RECORDS TO PROCESS:
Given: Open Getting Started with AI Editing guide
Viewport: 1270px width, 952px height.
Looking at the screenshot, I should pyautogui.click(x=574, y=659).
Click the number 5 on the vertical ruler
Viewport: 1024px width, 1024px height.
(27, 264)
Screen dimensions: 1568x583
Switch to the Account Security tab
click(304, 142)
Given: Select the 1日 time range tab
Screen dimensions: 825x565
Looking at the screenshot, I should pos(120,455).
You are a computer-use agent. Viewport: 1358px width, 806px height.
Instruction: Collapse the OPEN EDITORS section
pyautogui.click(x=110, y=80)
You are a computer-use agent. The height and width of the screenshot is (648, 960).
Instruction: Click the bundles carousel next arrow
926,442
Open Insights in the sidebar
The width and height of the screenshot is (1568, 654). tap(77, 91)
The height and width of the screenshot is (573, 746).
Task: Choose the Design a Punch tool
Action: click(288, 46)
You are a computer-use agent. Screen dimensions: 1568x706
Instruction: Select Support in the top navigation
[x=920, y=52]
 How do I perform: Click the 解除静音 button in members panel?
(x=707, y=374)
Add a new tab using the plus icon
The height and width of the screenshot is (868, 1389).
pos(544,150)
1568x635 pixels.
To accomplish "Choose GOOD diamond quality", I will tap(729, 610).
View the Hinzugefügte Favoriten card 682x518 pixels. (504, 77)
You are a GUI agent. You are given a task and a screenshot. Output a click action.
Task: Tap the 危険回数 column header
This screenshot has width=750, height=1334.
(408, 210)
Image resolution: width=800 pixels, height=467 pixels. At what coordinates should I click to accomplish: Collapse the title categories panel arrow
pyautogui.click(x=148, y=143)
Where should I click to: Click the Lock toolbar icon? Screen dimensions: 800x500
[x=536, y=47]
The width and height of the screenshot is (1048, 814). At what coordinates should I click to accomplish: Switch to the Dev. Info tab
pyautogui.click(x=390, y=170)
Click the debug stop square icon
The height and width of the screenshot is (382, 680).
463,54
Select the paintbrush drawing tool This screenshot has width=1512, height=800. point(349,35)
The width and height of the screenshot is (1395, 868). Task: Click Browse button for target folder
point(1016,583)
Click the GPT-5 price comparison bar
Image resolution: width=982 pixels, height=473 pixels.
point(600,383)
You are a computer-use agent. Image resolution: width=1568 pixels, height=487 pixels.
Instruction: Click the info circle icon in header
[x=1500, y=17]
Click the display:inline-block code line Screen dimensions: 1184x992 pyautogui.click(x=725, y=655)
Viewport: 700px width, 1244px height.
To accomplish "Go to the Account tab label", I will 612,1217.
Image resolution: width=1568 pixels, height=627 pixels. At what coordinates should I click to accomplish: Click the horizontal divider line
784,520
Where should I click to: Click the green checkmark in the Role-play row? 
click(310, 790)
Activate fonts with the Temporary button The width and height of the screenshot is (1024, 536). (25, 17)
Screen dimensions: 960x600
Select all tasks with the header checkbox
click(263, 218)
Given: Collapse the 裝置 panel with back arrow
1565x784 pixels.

TASK DESCRIPTION: Go through the listing above and find each line containing the string "computer"; copy those lines.

TASK OUTPUT:
You are a computer-use agent. Viewport: 1358px width, 806px height.
You are a computer-use agent. The height and width of the screenshot is (648, 960).
You are a computer-use agent. Screen dimensions: 1568x706
You are a computer-use agent. Image resolution: width=1568 pixels, height=487 pixels.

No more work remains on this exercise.